Your task. Reproduce the data word for word, from its first line through the line containing "click(x=358, y=268)", inclusive. Leave the pictures out.

────────

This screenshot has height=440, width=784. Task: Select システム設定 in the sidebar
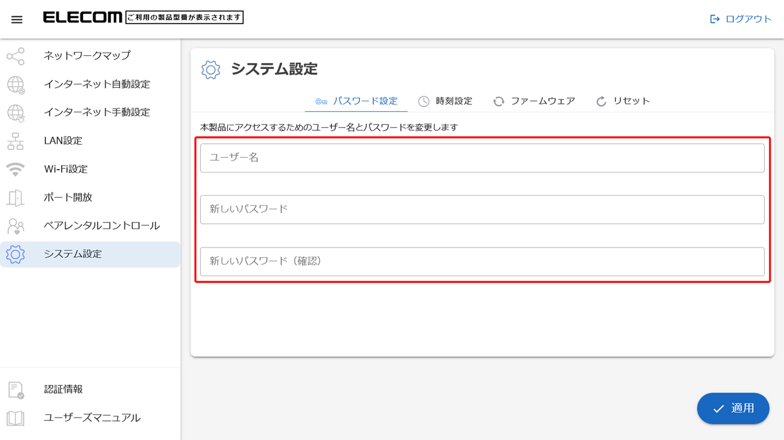click(x=73, y=254)
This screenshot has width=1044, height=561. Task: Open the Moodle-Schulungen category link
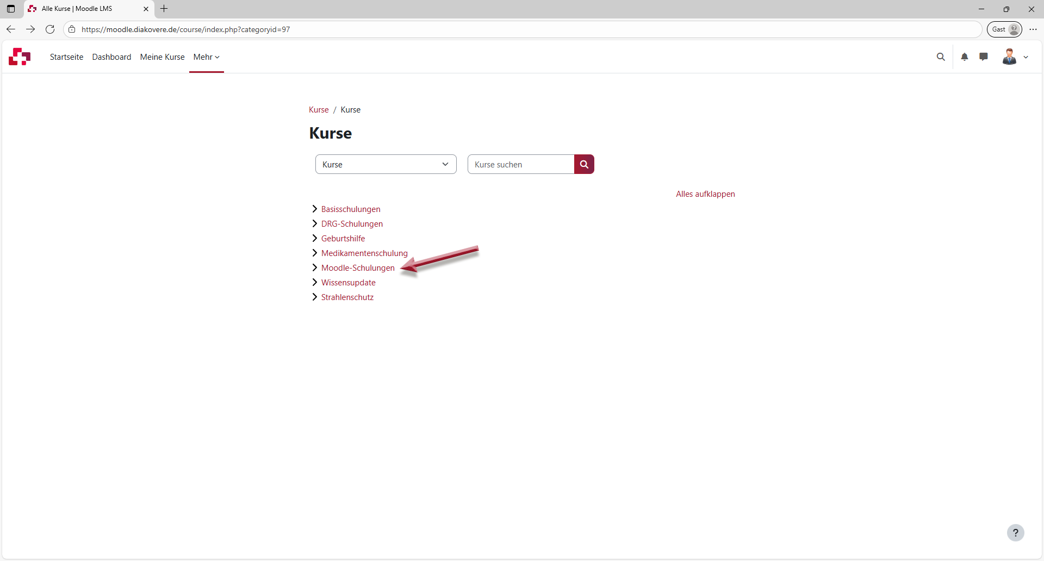click(x=358, y=268)
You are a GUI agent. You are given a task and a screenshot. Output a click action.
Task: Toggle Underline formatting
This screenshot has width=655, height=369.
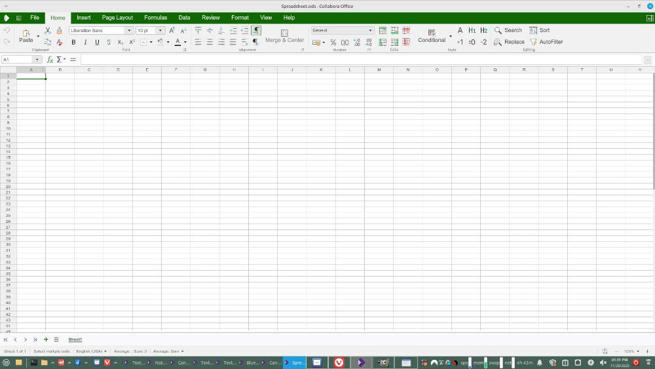[x=97, y=43]
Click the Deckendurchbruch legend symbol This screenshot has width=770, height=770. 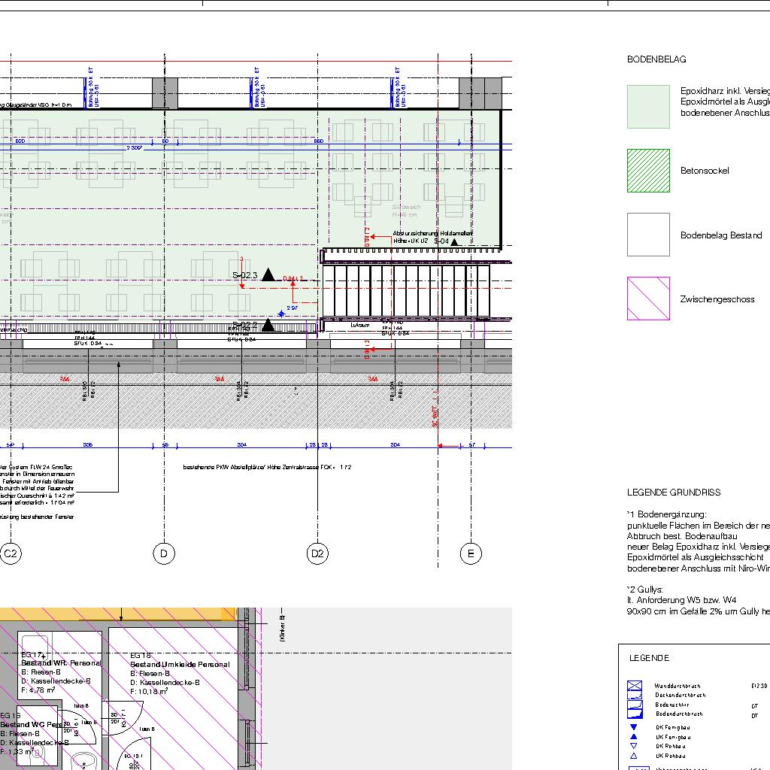pyautogui.click(x=635, y=696)
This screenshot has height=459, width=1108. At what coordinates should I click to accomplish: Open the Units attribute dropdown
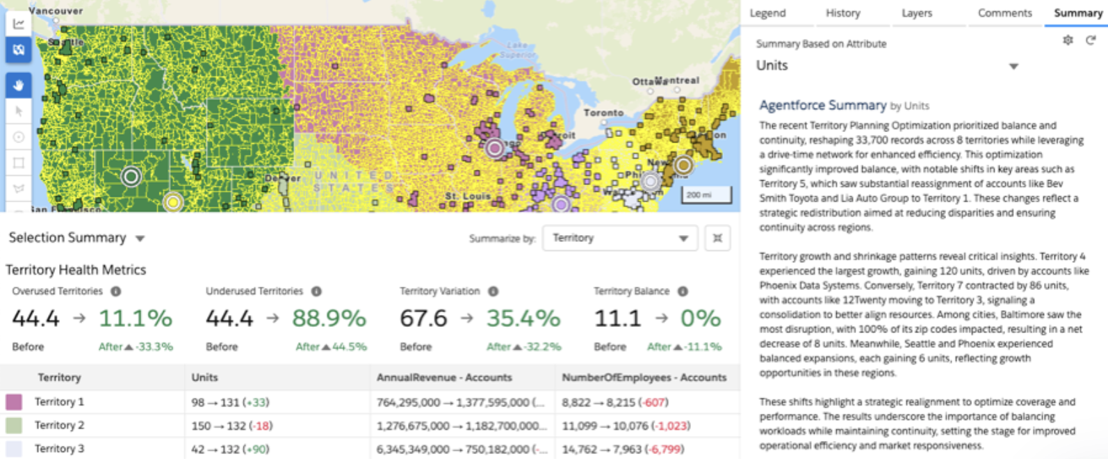coord(1013,66)
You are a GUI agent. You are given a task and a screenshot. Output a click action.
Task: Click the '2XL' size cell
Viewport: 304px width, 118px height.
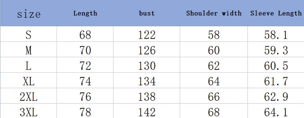(28, 97)
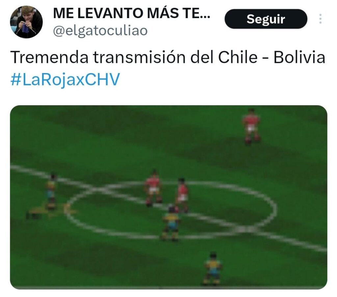Image resolution: width=337 pixels, height=297 pixels.
Task: Click the word Bolivia in the tweet
Action: 299,57
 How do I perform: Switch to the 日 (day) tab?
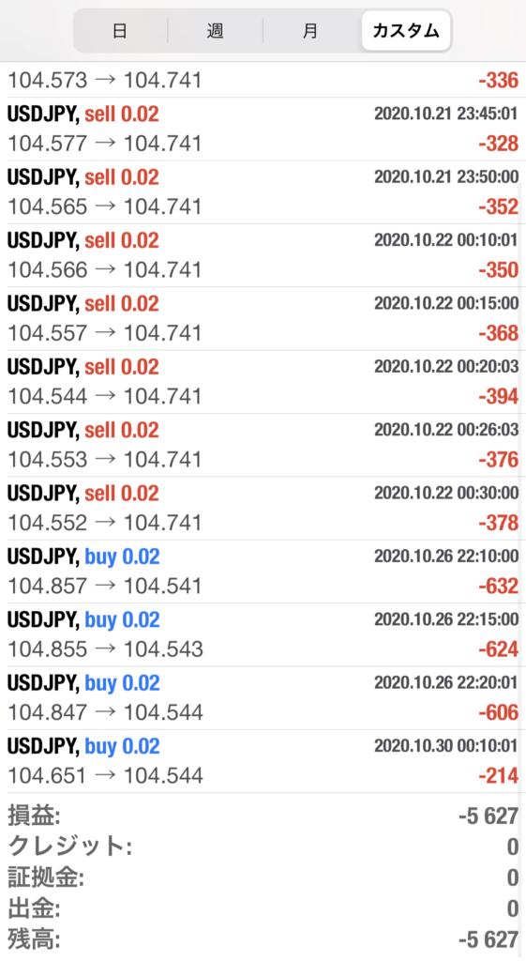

────────

The response.
This screenshot has height=440, width=784. Task: Select システム設定 in the sidebar
click(x=73, y=254)
This screenshot has width=1044, height=561. Task: Open the Moodle-Schulungen category link
click(x=358, y=268)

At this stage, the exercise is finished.